#### WHAT YOU SHOULD DO
Every line containing the word "agent" is to be copied from the data below.

#### THE INPUT
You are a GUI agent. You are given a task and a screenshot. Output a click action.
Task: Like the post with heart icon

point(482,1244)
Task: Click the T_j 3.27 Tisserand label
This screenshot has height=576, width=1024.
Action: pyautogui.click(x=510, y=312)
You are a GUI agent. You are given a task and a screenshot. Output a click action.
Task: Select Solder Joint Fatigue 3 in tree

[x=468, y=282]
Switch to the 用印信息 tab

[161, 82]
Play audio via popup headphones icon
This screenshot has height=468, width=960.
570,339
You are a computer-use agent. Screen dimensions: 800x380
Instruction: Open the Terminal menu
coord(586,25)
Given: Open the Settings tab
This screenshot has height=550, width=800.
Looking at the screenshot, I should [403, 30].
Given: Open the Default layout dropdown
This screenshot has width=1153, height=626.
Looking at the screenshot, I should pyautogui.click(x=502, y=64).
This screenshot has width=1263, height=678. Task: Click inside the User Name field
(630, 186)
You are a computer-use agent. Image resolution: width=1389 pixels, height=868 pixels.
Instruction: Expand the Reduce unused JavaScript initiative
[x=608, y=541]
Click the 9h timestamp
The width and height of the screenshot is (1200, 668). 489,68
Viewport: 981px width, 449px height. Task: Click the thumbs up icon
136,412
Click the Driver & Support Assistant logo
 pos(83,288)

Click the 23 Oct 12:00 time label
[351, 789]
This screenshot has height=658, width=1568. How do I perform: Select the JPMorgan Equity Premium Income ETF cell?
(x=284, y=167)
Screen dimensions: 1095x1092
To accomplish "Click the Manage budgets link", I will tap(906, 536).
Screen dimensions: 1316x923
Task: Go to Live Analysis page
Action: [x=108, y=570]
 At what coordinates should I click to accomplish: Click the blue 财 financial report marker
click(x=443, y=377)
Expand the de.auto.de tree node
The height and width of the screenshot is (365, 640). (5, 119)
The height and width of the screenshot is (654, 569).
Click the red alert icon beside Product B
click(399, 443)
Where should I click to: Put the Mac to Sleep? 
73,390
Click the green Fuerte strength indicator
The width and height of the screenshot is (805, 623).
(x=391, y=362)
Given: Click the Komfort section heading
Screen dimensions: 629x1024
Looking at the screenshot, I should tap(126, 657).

#### OUTPUT FOR THIS TASK
You are a GUI agent. You are given a task and a screenshot. Output a click action.
You are a GUI agent. You are given a task and a screenshot. Output a click action.
You are a computer-use agent. Screen dimensions: 800x380
You are a computer-use agent. Image resolution: width=1389 pixels, height=868 pixels.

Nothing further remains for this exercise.